Der Betriebsrat hat die Nase voll
Mittlerweile stelle sich auch der Betriebsrat gegen das Projekt, berichtet der Insider. Er genehmige keine Überstunden mehr, die im Zusammenhang mit Eurosig stünden. Insofern ist es fraglich, ob die Software überhaupt noch in diesem Jahr eingeführt werden kann - zumal die Umstellung nach Angaben des für IT zuständigen Vorstandsmitglieds Heinz Laber nur möglich ist, wenn der Letzte des Monats auf ein Wochenende fällt.

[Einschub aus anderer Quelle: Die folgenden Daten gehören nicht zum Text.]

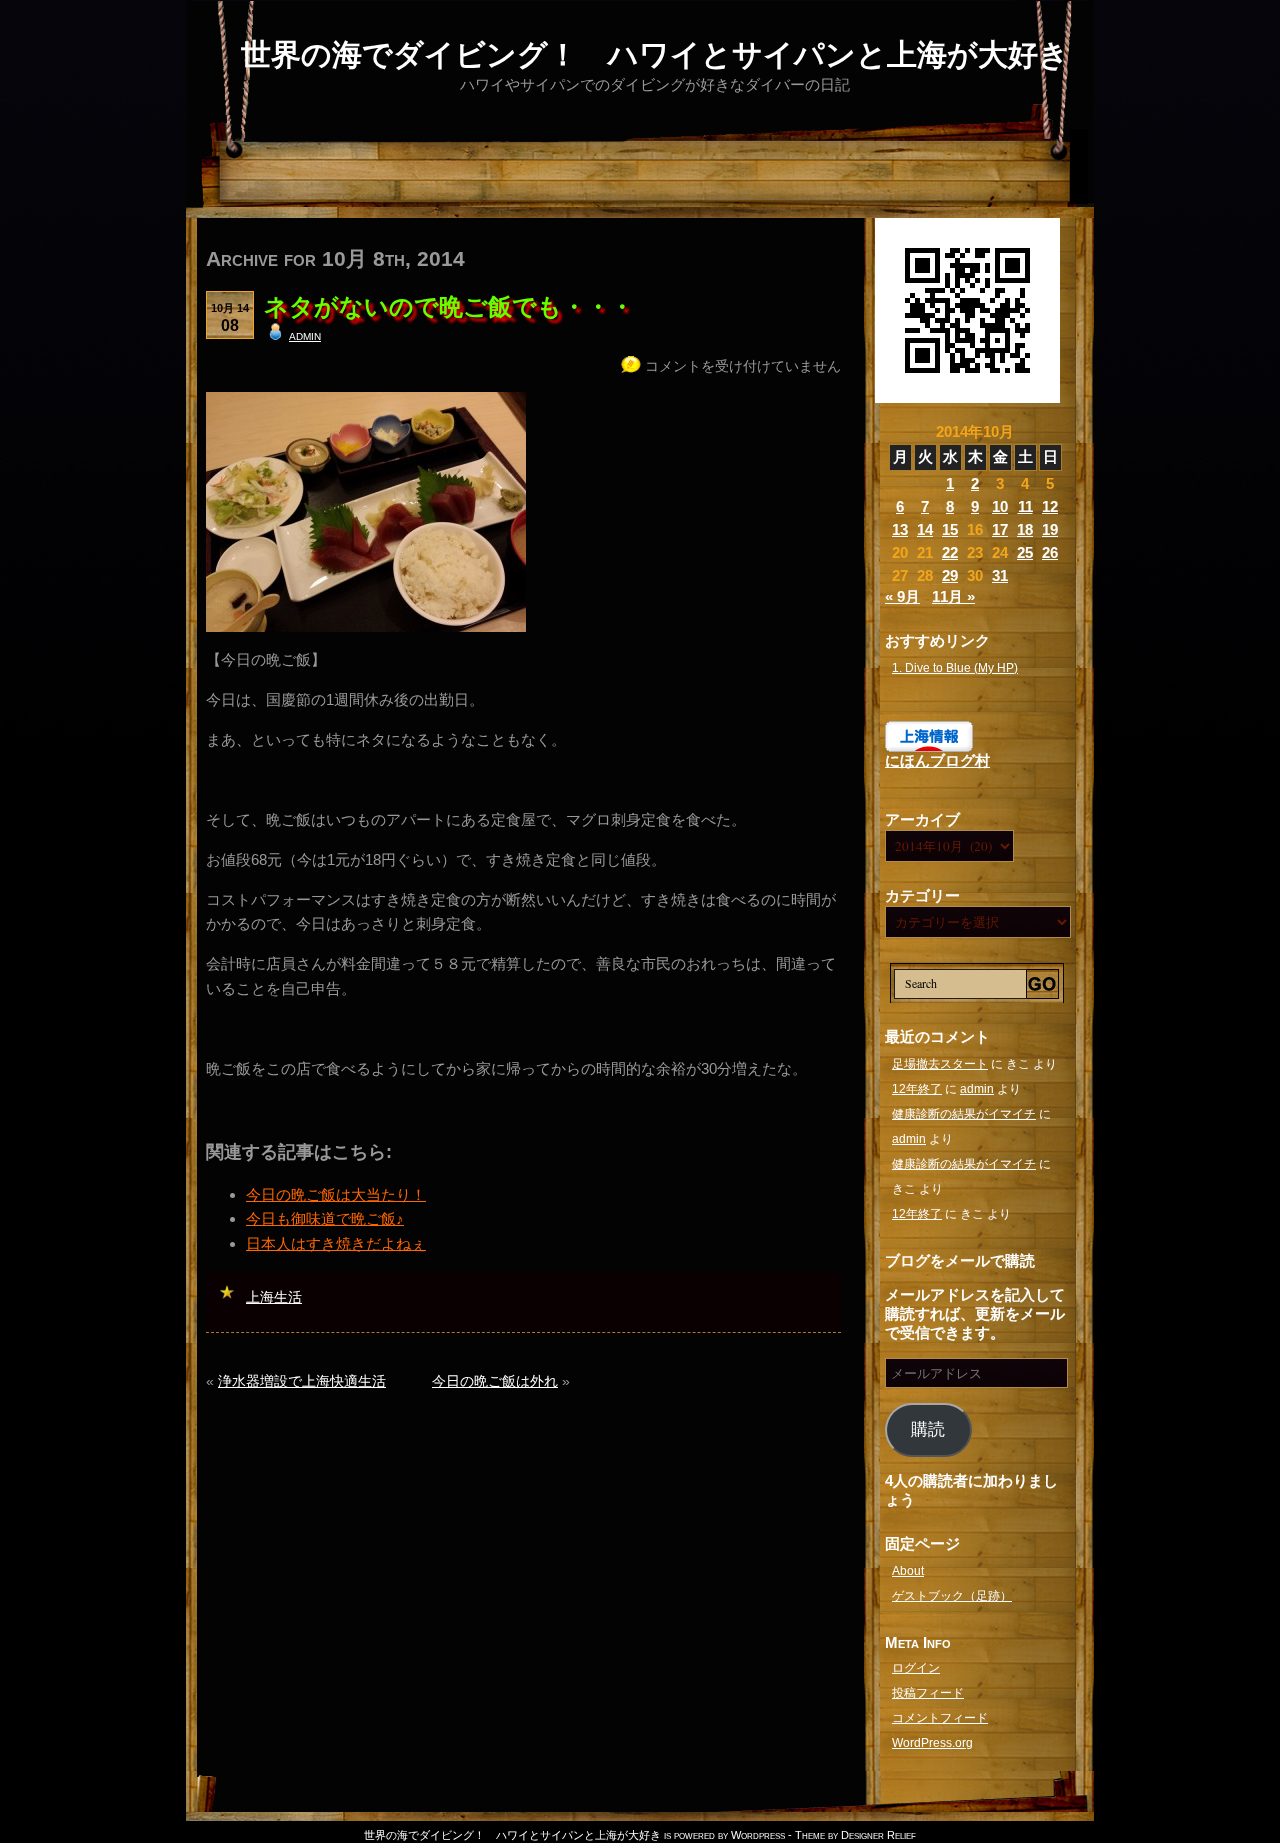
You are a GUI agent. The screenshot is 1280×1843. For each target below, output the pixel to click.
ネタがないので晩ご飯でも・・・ (449, 306)
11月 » (953, 596)
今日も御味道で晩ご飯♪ (325, 1218)
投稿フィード (928, 1693)
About (908, 1571)
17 (1000, 529)
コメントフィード (940, 1718)
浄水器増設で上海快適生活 (302, 1381)
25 (1025, 552)
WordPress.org (932, 1743)
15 (950, 529)
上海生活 (274, 1297)
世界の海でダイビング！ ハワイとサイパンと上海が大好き (655, 54)
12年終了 (917, 1089)
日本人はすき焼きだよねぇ (336, 1243)
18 (1025, 529)
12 (1050, 506)
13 (900, 529)
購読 (928, 1429)
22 (950, 552)
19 (1050, 529)
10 (1000, 506)
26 (1050, 552)
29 (950, 575)
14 (925, 529)
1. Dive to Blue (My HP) (955, 668)
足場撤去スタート (940, 1064)
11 (1025, 506)
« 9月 (902, 596)
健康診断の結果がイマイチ (964, 1114)
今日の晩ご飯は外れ (495, 1381)
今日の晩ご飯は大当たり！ (336, 1194)
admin (305, 335)
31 (1000, 575)
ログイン (916, 1668)
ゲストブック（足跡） (952, 1596)
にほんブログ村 (937, 760)
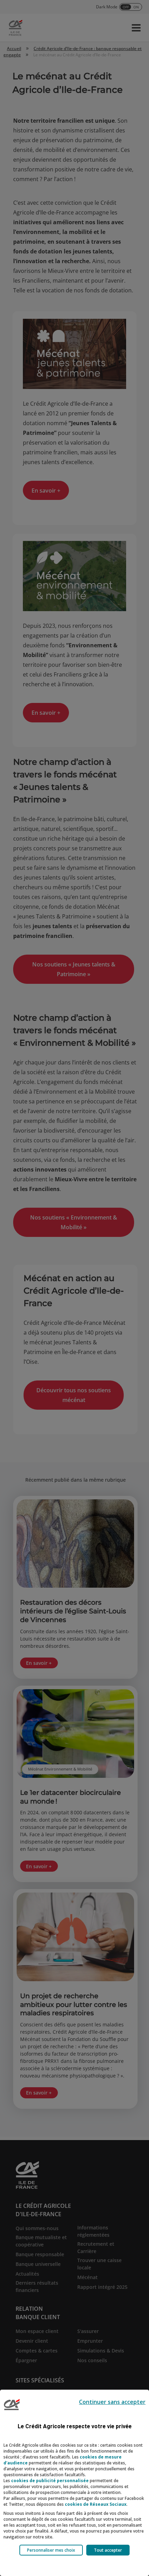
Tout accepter (108, 2550)
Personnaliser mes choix (51, 2550)
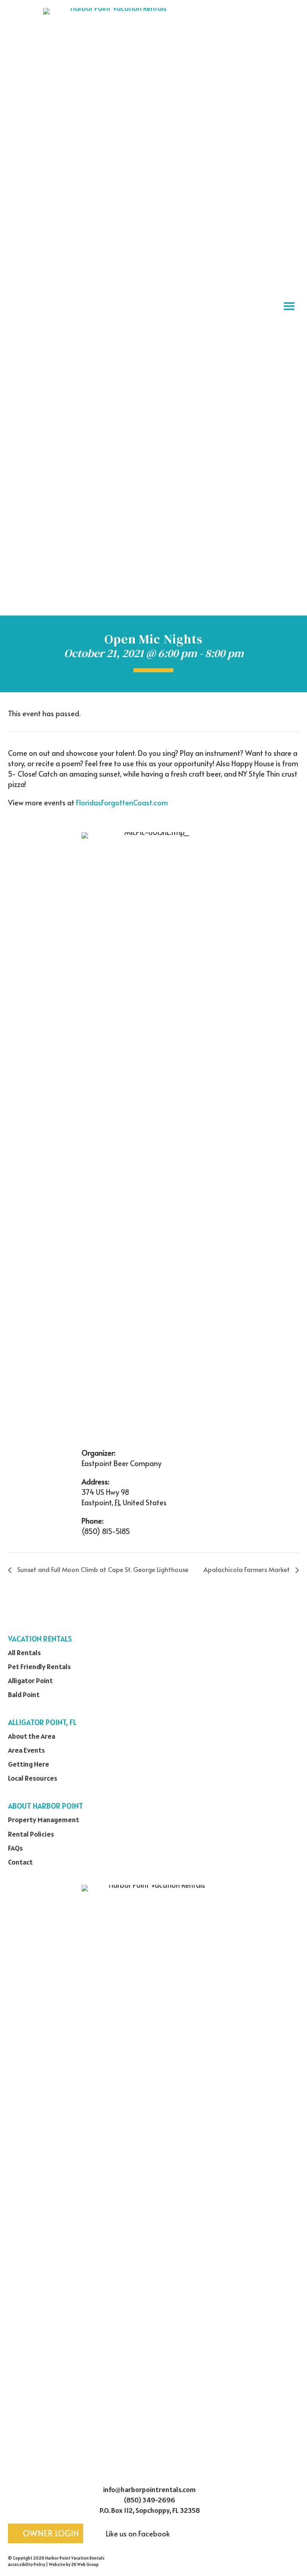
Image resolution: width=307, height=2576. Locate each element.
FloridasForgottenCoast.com (122, 802)
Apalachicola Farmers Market (247, 1569)
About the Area (31, 1736)
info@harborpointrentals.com (149, 2489)
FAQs (15, 1848)
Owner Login (50, 2533)
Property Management (43, 1819)
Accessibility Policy (26, 2564)
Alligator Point (30, 1680)
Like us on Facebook (137, 2533)
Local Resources (32, 1778)
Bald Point (24, 1694)
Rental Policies (31, 1834)
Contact (20, 1862)
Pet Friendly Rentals (39, 1666)
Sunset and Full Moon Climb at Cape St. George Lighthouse (102, 1569)
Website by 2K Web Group (74, 2564)
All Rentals (24, 1652)
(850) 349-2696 (149, 2499)
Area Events (26, 1750)
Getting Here (28, 1764)
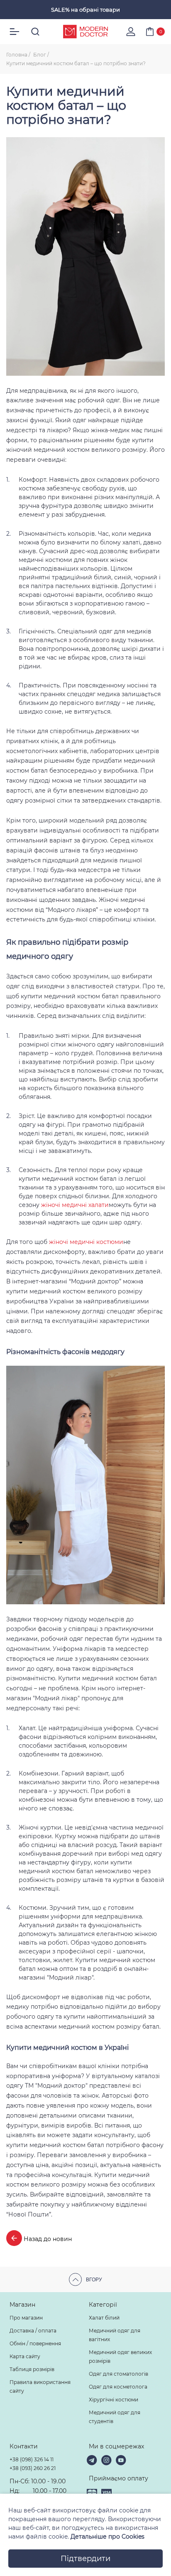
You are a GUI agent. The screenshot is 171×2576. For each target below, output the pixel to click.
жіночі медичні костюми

Damit kämen heuer nur noch Anfang September oder Anfang Dezember in Frage.
Last, but not least wurde das ursprüngliche Ziel des Projekts offenbar bereits verfehlt. Wie der anonyme Experte berichtet, waren derart viele nationale Anpassungen notwendig, "dass gemeinsam nur noch die Frameworks und der Name sind".
IT-Vorstand Laber gibt sich nach wie vor optimistisch: Im HVB-Intranet und gegenüber der Presse beteuerte er, das Projekt "bis zum erfolgreichen Abschluss" durchziehen zu wollen. Doch intern munkelt man, dass sein Stuhl wackle - und damit auch Eurosig.